Abduction/Rape To-Go Kit for the Wicked Dom(me):

  • condoms (in different textures and brands if you are playing more than one character)\



  • lube



  • sex toys, if desired



  • paddles, whips, and floggers, if desired



  • rope or handcuffs



  • duct tape



  • blindfold



  • gag



  • first aid kit



  • emergency first-aid scissors



  • hotel reservations, if needed



  • ski mask



  • blanket for backseat of your car



  • map to wherever you're going

Also, if you are going to put this much work and planning into a rape scene to make your sub's fantasies come true (go you!), take some time to think about what you want out of these scene. Do you want her to know it's you or not? Will you find it sexier if she struggles, screams, and runs, or if she goes limp and does not resist? If she is honestly terrified for her life, crying and pleading, is that going to turn you on or make you feel guilty and be a huge turn-off? Would you rather have a sub who fights and screams the whole time, one who eventually stops struggling and goes limp, or one whose body betrays her by getting wet and sticky even as you rape her?
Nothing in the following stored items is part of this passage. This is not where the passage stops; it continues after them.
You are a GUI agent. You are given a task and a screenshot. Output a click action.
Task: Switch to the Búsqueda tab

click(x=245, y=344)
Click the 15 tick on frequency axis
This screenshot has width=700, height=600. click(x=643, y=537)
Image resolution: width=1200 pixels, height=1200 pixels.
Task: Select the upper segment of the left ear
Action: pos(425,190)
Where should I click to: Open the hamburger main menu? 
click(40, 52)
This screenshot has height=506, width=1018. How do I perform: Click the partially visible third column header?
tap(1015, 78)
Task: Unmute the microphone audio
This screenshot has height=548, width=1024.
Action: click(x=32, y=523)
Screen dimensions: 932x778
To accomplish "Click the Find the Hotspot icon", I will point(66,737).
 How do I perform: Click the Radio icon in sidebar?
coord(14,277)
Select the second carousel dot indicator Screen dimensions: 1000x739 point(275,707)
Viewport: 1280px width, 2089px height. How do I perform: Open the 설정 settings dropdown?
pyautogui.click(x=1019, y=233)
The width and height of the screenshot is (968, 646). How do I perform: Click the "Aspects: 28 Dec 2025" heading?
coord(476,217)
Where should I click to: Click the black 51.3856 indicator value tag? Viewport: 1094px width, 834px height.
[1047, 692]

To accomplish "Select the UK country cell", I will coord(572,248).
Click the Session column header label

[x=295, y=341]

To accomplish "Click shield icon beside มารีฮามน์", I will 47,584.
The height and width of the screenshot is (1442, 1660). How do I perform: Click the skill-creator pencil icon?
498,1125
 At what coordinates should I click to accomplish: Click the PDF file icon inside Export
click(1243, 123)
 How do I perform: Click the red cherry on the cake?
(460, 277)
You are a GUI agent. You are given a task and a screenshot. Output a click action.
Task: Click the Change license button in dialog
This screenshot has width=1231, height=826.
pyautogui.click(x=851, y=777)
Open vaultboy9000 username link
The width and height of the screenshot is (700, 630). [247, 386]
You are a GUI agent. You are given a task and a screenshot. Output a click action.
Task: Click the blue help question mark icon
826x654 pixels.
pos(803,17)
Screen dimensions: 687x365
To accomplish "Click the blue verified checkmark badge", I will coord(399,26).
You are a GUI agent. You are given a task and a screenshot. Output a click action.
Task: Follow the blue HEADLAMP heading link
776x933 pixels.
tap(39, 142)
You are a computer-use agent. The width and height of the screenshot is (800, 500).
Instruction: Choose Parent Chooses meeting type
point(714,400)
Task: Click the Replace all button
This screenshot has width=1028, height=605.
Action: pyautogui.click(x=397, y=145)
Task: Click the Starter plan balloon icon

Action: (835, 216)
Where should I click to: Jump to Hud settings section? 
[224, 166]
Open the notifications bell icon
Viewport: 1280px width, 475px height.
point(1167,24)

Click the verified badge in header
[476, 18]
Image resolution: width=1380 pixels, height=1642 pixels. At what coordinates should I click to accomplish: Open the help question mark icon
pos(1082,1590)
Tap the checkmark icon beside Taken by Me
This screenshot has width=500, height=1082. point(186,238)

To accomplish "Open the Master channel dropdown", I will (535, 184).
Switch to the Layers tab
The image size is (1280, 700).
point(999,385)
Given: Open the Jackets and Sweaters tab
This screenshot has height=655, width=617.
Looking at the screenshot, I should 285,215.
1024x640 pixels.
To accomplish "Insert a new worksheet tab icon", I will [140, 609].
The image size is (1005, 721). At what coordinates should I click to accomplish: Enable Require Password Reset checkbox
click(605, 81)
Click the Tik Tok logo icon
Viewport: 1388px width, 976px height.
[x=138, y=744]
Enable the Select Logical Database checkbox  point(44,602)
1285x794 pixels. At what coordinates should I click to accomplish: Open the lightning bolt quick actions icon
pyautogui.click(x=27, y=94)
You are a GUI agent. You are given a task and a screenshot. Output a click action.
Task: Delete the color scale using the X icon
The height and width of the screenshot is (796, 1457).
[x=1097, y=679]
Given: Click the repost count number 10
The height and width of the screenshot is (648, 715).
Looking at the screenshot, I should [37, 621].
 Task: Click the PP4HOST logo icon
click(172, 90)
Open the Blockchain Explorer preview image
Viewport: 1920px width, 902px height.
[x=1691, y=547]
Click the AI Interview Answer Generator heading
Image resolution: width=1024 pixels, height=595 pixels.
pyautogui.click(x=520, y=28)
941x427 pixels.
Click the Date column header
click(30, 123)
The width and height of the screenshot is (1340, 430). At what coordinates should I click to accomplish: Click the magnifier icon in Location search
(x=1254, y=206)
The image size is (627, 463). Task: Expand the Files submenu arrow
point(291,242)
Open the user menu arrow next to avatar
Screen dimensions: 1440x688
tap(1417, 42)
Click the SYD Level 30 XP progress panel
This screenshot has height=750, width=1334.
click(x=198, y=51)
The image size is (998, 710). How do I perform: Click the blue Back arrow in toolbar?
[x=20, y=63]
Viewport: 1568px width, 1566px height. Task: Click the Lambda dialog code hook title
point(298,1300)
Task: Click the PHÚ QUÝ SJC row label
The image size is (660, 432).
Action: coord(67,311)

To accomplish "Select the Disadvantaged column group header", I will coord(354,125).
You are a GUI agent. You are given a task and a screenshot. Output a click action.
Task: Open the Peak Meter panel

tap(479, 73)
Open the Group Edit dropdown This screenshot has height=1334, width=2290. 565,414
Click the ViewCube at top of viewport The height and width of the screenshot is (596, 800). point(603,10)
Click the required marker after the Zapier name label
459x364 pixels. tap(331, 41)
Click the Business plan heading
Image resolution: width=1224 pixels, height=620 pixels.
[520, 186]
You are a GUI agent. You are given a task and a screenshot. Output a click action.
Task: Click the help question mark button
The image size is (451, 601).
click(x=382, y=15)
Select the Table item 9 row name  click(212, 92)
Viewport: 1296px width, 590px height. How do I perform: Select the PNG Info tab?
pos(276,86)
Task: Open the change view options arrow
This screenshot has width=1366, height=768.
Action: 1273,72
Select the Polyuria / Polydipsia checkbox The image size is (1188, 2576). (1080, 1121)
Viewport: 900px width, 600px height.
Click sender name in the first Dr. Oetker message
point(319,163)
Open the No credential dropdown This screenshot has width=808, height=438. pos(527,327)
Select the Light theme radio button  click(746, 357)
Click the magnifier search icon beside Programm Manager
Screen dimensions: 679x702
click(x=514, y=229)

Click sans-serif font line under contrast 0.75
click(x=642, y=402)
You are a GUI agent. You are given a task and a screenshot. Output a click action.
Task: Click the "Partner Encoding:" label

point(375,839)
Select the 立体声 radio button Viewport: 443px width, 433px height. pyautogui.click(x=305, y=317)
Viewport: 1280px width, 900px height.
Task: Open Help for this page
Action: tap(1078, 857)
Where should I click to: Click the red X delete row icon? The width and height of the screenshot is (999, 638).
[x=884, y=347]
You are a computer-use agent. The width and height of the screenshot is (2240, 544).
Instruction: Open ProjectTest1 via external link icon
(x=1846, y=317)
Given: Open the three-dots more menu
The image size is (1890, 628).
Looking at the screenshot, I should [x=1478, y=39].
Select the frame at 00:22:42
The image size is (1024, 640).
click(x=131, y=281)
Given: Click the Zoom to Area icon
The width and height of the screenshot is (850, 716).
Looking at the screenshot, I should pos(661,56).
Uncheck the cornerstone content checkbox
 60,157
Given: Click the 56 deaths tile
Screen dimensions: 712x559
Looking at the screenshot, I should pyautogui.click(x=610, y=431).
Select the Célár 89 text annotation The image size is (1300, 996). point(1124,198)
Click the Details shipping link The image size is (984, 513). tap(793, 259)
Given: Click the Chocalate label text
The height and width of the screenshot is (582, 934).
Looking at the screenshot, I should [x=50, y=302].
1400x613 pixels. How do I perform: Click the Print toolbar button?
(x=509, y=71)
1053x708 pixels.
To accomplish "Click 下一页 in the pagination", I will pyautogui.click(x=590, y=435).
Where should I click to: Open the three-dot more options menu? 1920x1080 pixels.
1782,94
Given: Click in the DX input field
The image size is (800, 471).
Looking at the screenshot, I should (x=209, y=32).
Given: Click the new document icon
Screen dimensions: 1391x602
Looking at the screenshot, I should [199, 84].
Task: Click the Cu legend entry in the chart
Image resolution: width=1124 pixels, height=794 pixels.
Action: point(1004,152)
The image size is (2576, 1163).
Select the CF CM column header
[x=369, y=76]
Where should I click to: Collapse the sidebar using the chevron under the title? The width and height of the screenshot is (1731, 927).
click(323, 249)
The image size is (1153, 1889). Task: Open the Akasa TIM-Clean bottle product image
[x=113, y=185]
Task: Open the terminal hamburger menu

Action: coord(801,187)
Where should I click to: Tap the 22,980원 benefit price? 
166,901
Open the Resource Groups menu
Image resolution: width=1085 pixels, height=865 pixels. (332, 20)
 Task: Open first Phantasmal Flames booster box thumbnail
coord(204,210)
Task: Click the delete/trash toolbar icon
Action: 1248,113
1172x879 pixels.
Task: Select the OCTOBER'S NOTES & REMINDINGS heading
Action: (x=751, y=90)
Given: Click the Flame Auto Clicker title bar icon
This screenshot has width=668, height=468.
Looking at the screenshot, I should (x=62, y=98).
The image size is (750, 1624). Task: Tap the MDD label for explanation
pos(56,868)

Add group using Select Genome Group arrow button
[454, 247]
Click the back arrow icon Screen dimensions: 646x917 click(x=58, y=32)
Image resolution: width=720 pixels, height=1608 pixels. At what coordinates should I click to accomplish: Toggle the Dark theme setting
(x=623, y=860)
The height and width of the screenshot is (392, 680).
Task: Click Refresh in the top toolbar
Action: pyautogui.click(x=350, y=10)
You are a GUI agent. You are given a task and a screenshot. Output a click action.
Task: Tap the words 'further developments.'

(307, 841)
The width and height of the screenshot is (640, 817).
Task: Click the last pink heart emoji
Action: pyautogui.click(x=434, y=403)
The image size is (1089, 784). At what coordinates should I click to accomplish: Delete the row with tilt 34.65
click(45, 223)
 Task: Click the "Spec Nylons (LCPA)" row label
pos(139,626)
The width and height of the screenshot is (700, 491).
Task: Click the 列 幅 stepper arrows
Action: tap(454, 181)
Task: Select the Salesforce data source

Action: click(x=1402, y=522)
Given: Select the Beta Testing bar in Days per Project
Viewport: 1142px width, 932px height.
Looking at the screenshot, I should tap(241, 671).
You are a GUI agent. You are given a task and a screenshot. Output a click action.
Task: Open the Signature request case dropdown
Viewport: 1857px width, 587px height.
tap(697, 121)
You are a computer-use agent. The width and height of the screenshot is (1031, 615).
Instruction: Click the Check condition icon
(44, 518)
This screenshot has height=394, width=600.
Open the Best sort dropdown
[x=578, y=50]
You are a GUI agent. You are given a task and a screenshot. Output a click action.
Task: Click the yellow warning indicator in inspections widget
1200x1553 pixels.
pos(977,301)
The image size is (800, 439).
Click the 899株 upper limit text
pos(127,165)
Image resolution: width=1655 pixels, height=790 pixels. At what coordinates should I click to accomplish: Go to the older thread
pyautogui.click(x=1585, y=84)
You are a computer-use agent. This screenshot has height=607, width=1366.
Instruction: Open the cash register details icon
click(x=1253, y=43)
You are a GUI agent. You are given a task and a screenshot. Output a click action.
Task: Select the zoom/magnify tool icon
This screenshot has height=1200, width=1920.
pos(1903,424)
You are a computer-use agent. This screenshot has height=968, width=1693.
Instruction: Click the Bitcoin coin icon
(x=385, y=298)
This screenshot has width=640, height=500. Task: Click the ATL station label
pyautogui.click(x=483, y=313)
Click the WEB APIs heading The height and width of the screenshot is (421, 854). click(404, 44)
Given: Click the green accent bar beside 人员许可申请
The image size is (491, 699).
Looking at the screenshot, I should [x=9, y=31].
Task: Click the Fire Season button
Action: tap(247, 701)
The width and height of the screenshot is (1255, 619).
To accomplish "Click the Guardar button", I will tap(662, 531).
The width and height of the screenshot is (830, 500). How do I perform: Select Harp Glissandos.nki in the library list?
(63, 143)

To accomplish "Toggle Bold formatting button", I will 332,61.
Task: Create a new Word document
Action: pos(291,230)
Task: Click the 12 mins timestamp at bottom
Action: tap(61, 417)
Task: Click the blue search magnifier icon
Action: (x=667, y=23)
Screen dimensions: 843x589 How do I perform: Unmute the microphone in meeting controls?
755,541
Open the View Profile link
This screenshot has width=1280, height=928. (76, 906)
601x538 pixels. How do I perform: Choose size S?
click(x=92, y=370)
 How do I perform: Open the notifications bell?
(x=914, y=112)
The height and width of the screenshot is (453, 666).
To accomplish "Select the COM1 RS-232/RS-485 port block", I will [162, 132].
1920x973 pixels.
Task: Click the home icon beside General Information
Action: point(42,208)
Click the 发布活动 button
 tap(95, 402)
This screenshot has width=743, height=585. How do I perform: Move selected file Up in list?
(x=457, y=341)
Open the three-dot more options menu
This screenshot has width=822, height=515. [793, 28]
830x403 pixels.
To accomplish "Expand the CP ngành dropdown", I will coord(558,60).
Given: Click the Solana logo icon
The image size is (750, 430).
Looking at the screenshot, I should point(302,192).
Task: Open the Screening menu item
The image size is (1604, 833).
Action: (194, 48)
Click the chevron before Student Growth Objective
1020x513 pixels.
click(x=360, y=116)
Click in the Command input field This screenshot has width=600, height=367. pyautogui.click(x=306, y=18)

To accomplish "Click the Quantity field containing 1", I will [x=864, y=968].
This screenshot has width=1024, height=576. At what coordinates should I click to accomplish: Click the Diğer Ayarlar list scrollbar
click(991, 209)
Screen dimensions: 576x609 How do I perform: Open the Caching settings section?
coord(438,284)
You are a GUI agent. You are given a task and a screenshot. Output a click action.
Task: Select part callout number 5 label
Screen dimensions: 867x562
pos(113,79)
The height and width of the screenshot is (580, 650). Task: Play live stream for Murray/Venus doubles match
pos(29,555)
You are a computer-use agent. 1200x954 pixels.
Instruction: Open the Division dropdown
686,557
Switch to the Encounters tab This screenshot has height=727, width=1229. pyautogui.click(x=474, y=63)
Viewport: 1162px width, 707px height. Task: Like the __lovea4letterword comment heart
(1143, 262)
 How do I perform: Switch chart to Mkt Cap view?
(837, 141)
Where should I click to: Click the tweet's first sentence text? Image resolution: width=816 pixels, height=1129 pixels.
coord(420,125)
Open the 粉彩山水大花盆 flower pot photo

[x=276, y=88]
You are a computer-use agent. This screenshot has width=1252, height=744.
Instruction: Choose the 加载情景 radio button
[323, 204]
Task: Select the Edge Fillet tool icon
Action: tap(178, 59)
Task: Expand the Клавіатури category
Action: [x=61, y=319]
Whatever it is you want and need out of this scene, you need to communicate with your sub to get it. It is highly unlikely your sub will just magically happen to respond the way you're dreaming she will. Some women fight, some scream, some go limp, and others urge you to fuck them harder. Whichever one you want, have some conversations with your sub beforehand. Mention rape fantasies and tell her what you find sexy about these scenes. Share your dreams and what happens in your personal fantasies: what is happening? how does your victim react? what does she do? Does she say anything in particular? This way, both you and your sub leave happy and fulfilled from the experience.

*Note: you must get consent beforehand for all rape play activities.

**Note: rape play is a type of BDSM activity where consenting adult partners agree to pretend to rape/be raped. This is completely different from actual rape, which is a crime, a sin, and morally reprehensible.